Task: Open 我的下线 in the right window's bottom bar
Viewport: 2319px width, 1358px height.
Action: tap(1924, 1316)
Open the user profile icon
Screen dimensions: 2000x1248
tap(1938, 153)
####
• _What this task involves_
Everything in the listing must be reproduced exactly; please include every line.

• _Solution to the exercise_
Task: Open 我的下线 in the right window's bottom bar
Viewport: 2319px width, 1358px height.
Action: tap(1924, 1316)
Open the user profile icon
Screen dimensions: 2000x1248
tap(1938, 153)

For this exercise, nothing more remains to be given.